DDiran
DDiran

Reputation: 573

Connecting Django to remote MySQL database using Workbench

I am hosting my website on PythonAnywhere.

I have two databases on the service: myusername$production and myusername$dev.

The production db backs itself up every night and loads the dev database with the most recent batch of live data. I am trying to connect my Django development environment to the dev database through ssh, which is possible as a paying PythonAnywhere customer.

I followed their advice and downloaded MySQL Workbench, which connects to said database without any issues. I then tried to set up my dev.py settings in Django as follows:

DATABASES = {
    'default': {
        'ENGINE': 'django.db.backends.mysql', 
        'NAME': 'myusername$dev',
        'USER': 'myusername',
        'PASSWORD': 'mypassword',
        'HOST': '127.0.0.1',
        'PORT': '3306',
    }
}

However this results in a django.db.utils.OperationalError: (2003, "Can't connect to MySQL server on '127.0.0.1' (10061)") error. I also tried replacing 127.0.0.1 with localhost, as well as leaving both host and port blank, but neither of these worked.

I then tried the other two options on their website, aka accessing the db directly through python code, as well as using Putty (I'm a windows 10 user) however non of these worked.

Any advice would be greatly appreciated.

Upvotes: 2

Views: 4930

Answers (1)

Giles Thomas
Giles Thomas

Reputation: 5867

PythonAnywhere dev here. The help page that you link to has several different options for connecting to a PythonAnywhere MySQL database from outside; it sounds like you are -- or, at least, initially were -- confusing the first with the second two.

The first is to use MySQL Workbench. MySQL Workbench has options for setting up an SSH tunnel so that you can connect to a database that isn't directly accessible from the public Internet. But once you've set up that tunnel, it only helps if you're running stuff within MySQL Workbench -- it doesn't affect other code that you're running on your machine. So it won't help with Django code.

The second option is when you want to connect to the database from Python code. If you have complete control over when the database connections are made, you can put the SSHTunnelForwarder wrapper around the SQL code, and any SQL code you do inside that with statement will be able to connect to the database -- but code outside that statement won't. So that doesn't help when you're using Django either, because its MySQL code is hidden deep inside the Django library and wrapping it with the with statement would be very tricky.

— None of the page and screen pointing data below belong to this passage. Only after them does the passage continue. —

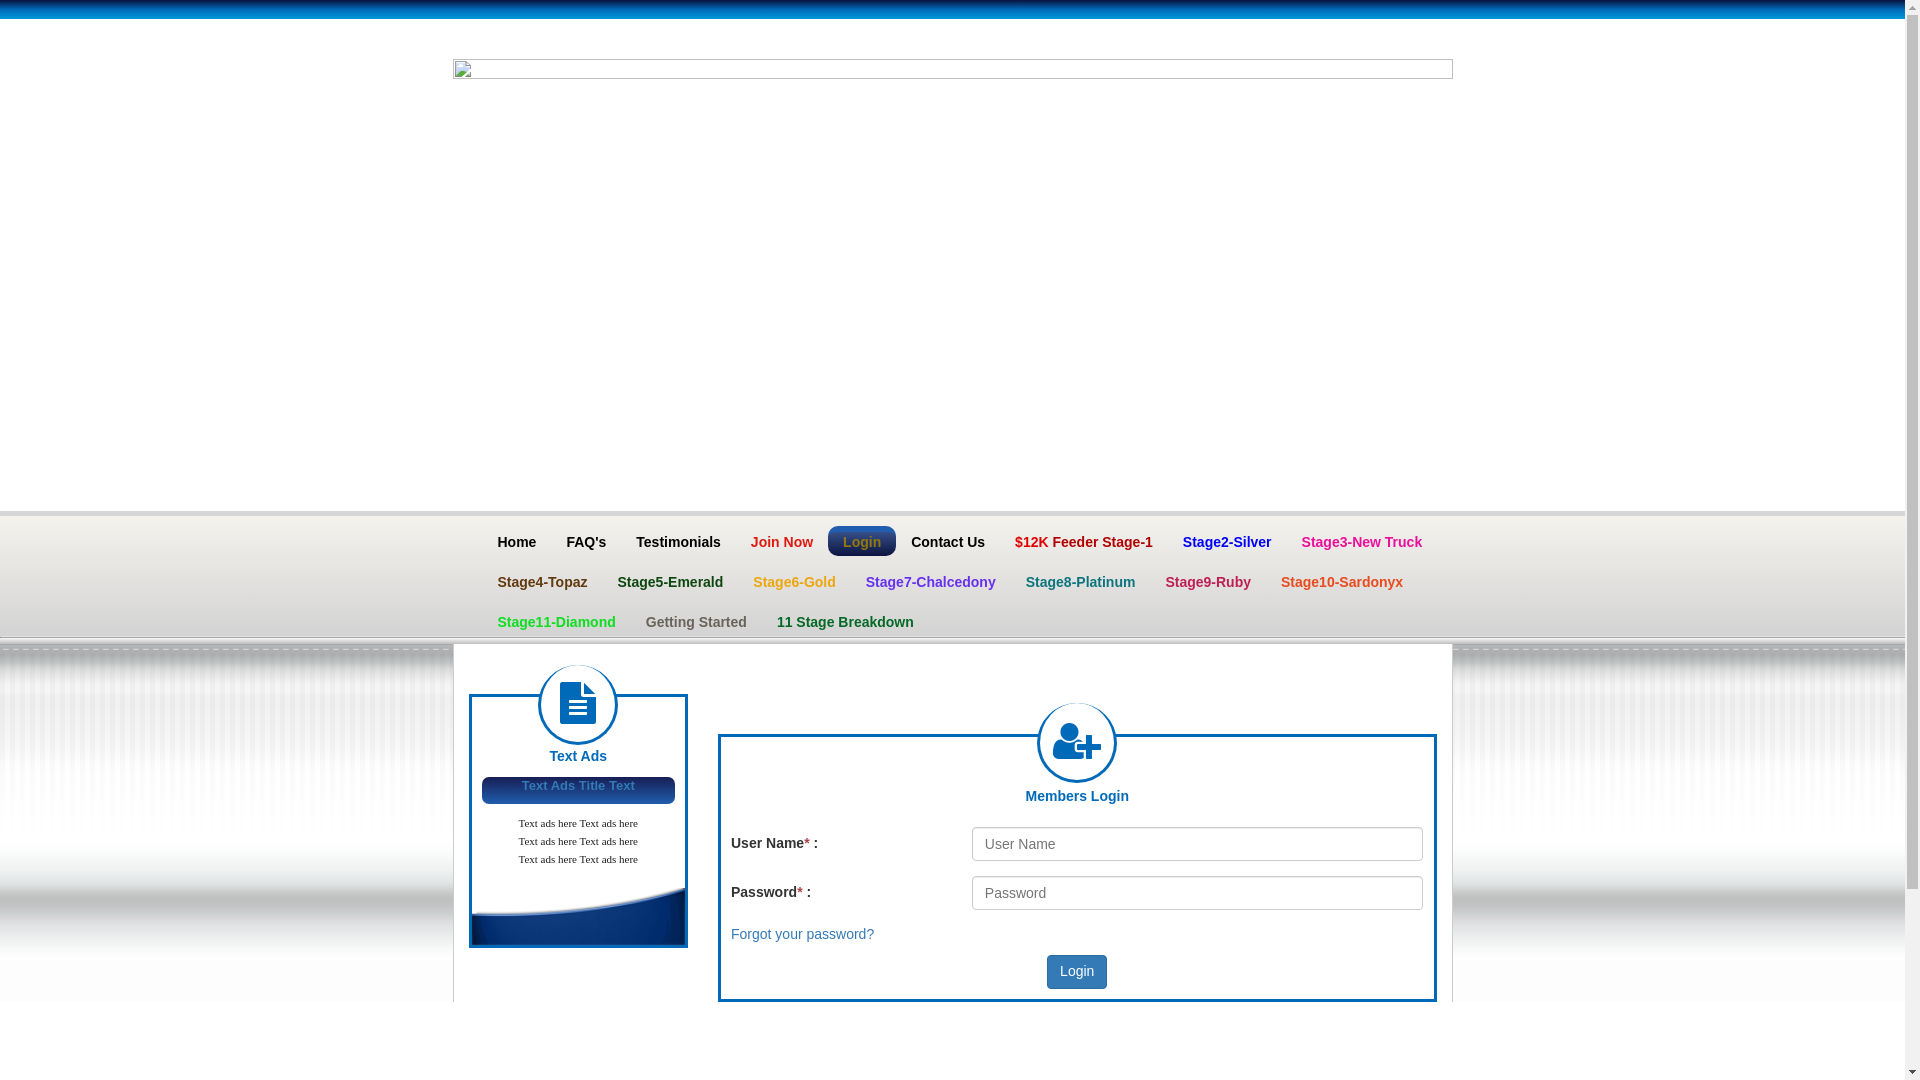  What do you see at coordinates (481, 540) in the screenshot?
I see `'Home'` at bounding box center [481, 540].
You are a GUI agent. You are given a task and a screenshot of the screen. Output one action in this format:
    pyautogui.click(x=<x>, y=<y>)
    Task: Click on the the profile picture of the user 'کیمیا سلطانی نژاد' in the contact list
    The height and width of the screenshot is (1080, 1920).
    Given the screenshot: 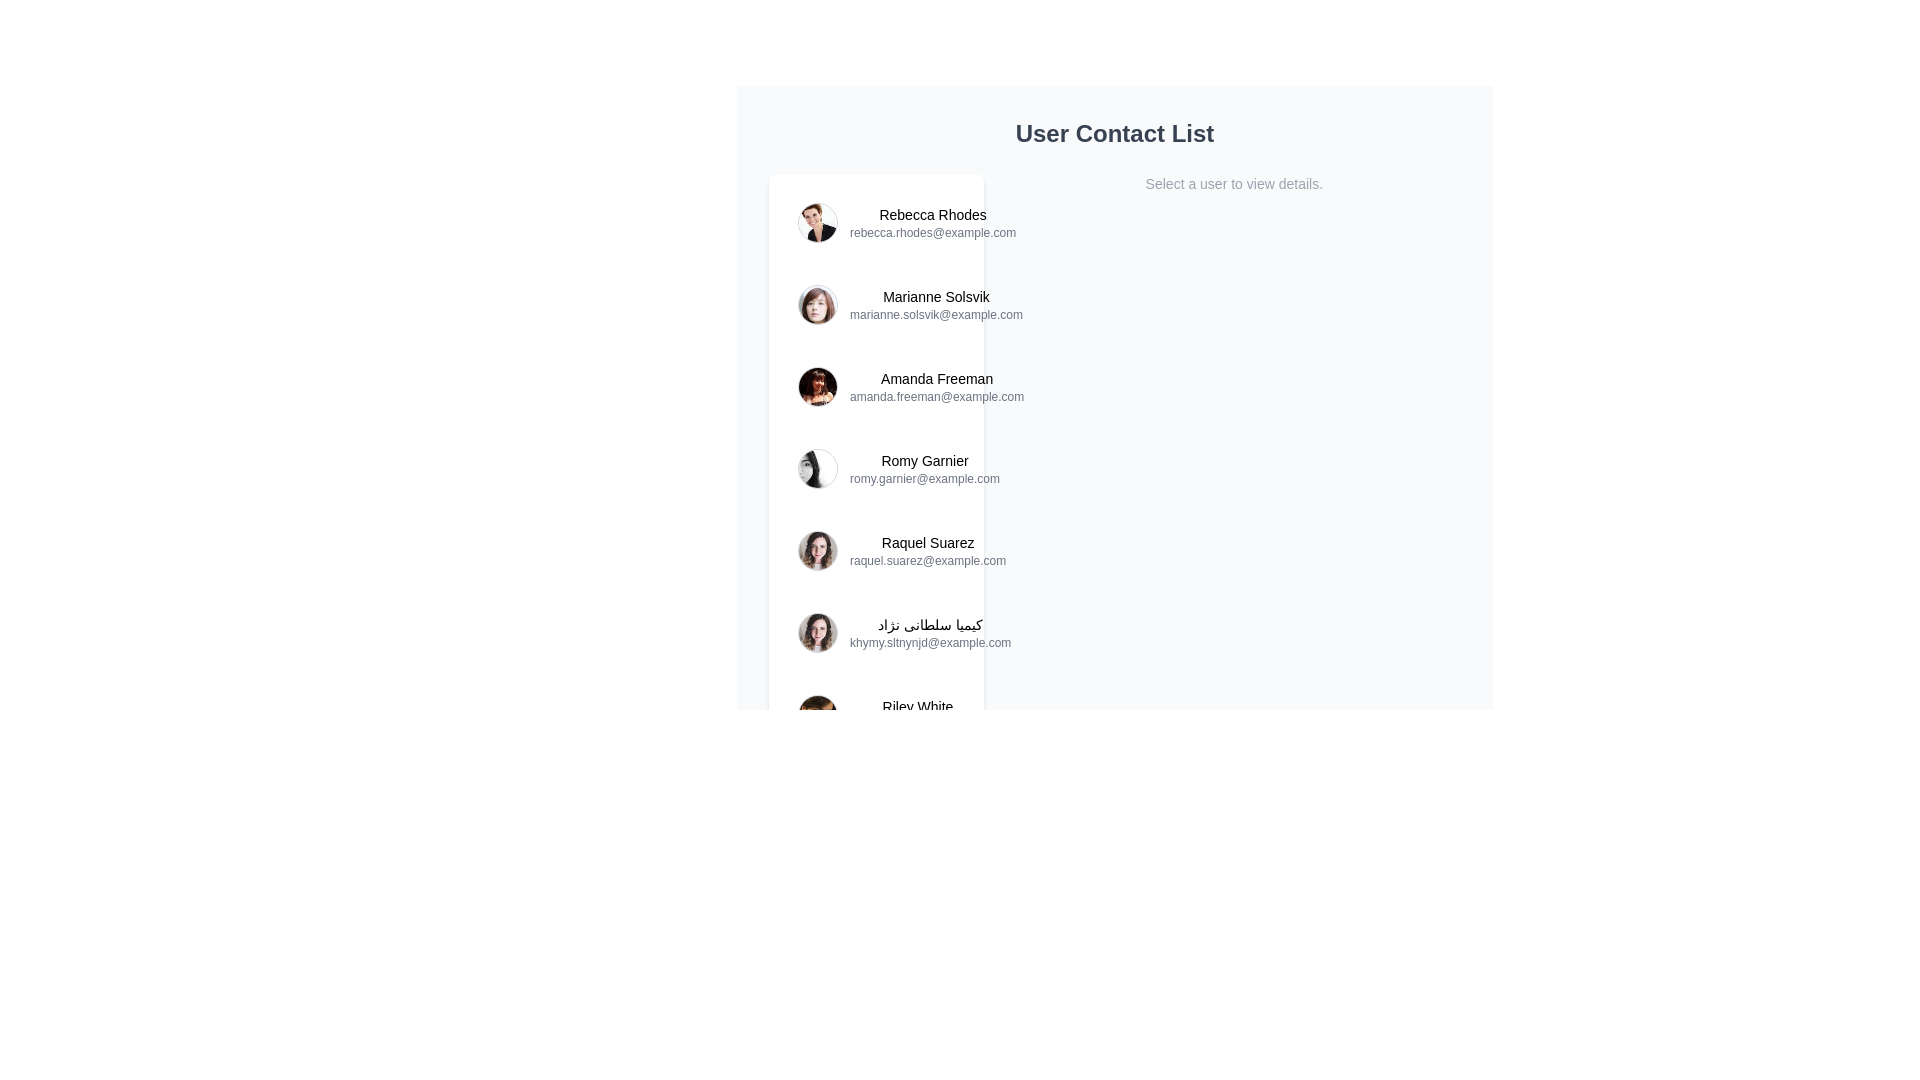 What is the action you would take?
    pyautogui.click(x=817, y=632)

The third option is for setting up an SSH tunnel manually, but unfortunately the instructions are targeted at a Unix environment -- eg. Linux or Macs. When you do that, it starts a server on your local machine -- IP address 127.0.0.1, port 3306 -- which accepts connections, and then forwards them over SSH so that they come out inside the Pythonanywhere firewall and are sent to the correct MySQL server. This means that the local server looks, to code on your machine, as if it's a MySQL server, even though it's actually just handing off the work to the PythonAnywhere machine.

So what you needed to do (and it looks like you almost got there!) was to set up PuTTY to do what the Unix instructions do with the ssh command. These instructions are almost what you want; the differences would be

  • The "SSH gateway" would be ssh.pythonanywhere.com
  • The "Source port" would be 3306.
  • The "destination address" to the name of your PythonAnywhere MySQL database host (from the "Databases" tab) followed by :3306.